Syntax

LOAD XML [LOW_PRIORITY | CONCURRENT] [LOCAL] INFILE 'file_name'
    [REPLACE | IGNORE]
    INTO TABLE [db_name.]tbl_name
    [CHARACTER SET charset_name]
    [ROWS IDENTIFIED BY '<tagname>']
    [IGNORE number {LINES | ROWS}]
    [(column_or_user_var,...)]
    [SET col_name = expr,...]

Description

The LOAD XML statement reads data from an XML file into a table. The file_name must be given as a literal string. The tagname in the optional ROWS IDENTIFIED BY clause must also be given as a literal string, and must be surrounded by angle brackets (< and >).

LOAD XML acts as the complement of running the mysql client in XML output mode (that is, starting the client with the --xml option). To write data from a table to an XML file, use a command such as the following one from the system shell:

shell> mysql --xml -e 'SELECT * FROM mytable' > file.xml

To read the file back into a table, use LOAD XML INFILE. By default, the <row> element is considered to be the equivalent of a database table row; this can be changed using the ROWS IDENTIFIED BY clause.
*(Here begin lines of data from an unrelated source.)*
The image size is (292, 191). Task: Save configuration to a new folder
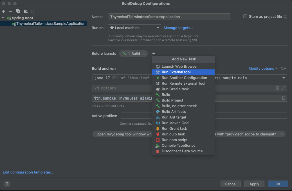[x=26, y=11]
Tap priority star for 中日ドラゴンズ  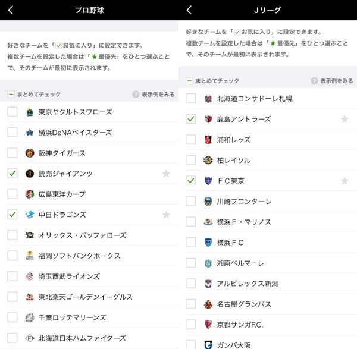tap(166, 215)
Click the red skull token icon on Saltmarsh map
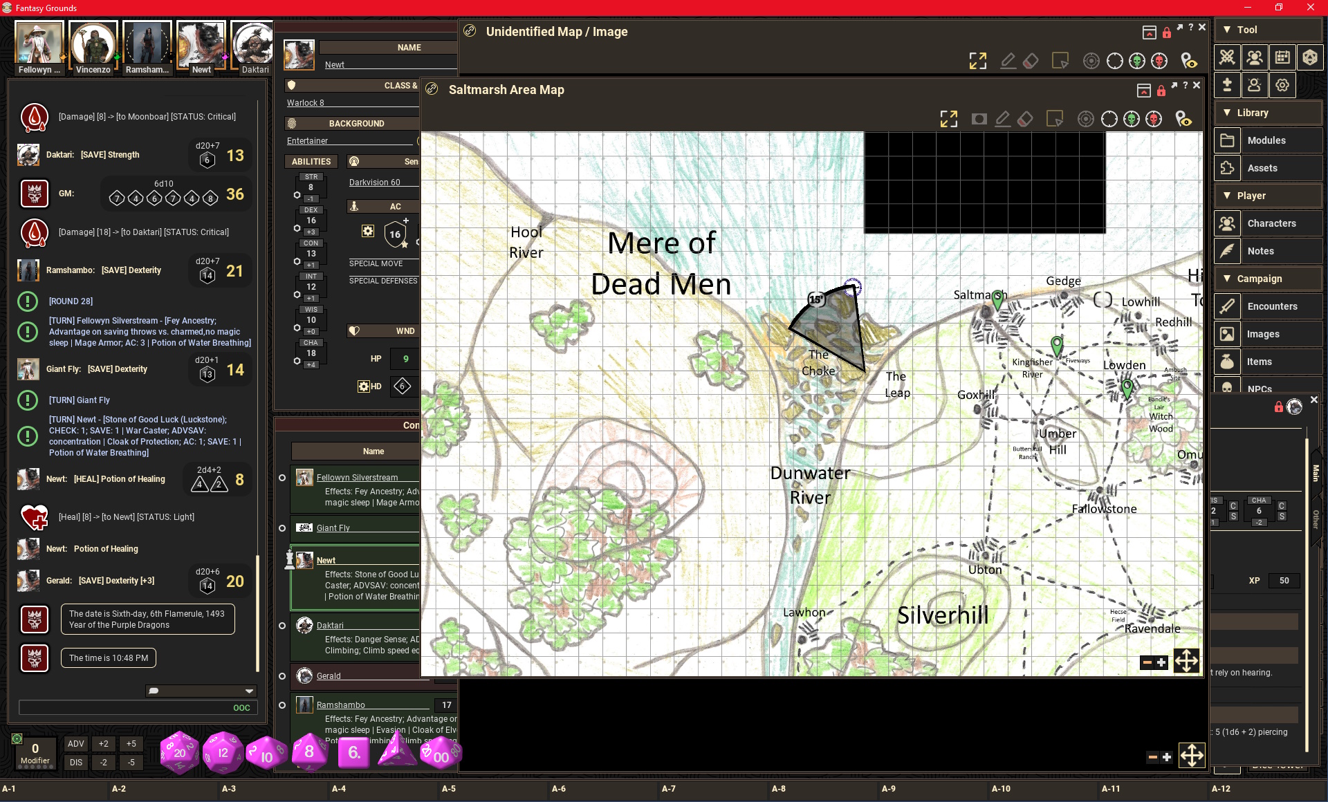1328x802 pixels. coord(1154,119)
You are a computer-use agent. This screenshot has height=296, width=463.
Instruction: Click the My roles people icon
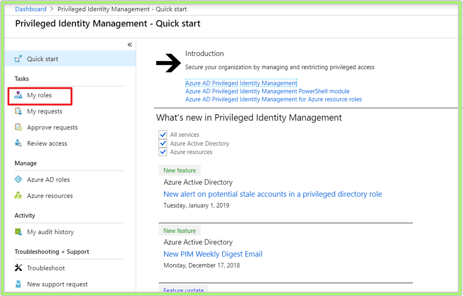pyautogui.click(x=18, y=95)
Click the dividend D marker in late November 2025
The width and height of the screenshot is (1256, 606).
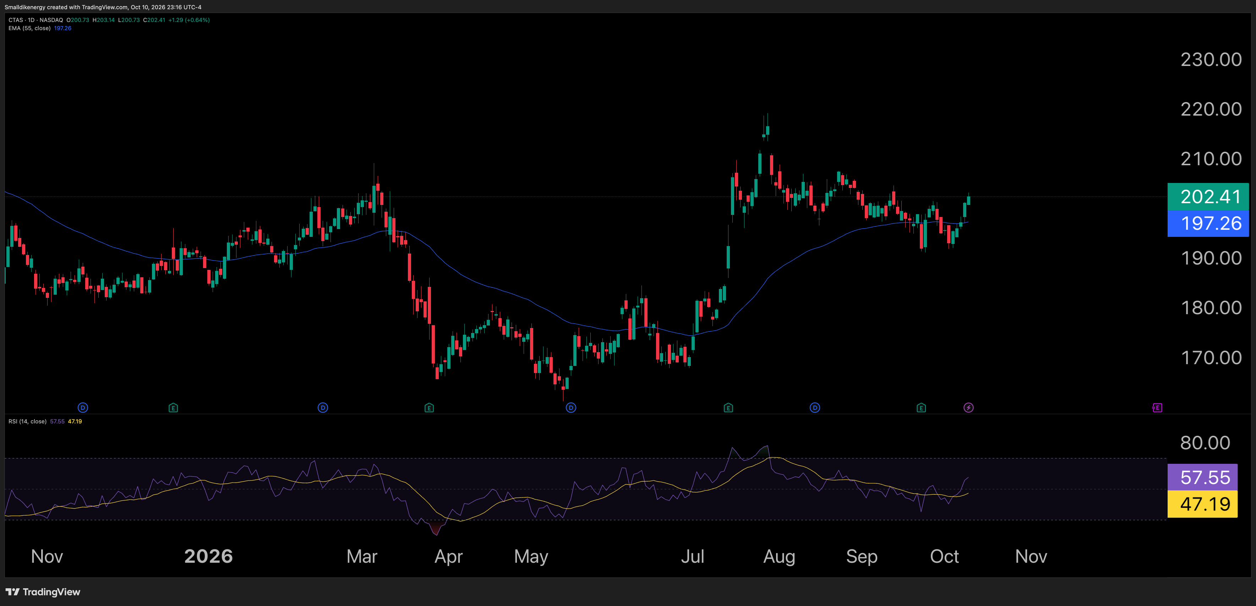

This statement supports three different XML formats:

  • Column names as attributes and column values as attribute values:
<row column1="value1" column2="value2" .../>
  • Column names as tags and column values as the content of these tags:
<row>
  <column1>value1</column1>
  <column2>value2</column2>
</row>
  • Column names are the name attributes of <field> tags, and values are the contents of these tags:
<row>
  <field name='column1'>value1</field>
  <field name='column2'>value2</field>
</row>

This is the format used by other tools, such as mysqldump.

All 3 formats can be used in the same XML file; the import routine automatically detects the format for each row and interprets it correctly. Tags are matched based on the tag or attribute name and the column name.

The following clauses work essentially the same way for LOAD XML as they do for LOAD DATA:

  • LOW_PRIORITY or CONCURRENT
  • LOCAL
  • REPLACE or IGNORE
  • CHARACTER SET
  • (column_or_user_var,...)
  • SET

See LOAD DATA for more information about these clauses.

The IGNORE number LINES or IGNORE number ROWS clause causes the first number rows in the XML file to be skipped. It is analogous to the LOAD DATA statement's IGNORE ... LINES clause.

If the LOW_PRIORITY keyword is used, insertions are delayed until no other clients are reading from the table. The CONCURRENT keyword allowes the use of concurrent inserts. These clauses cannot be specified together.

This statement activates INSERT triggers.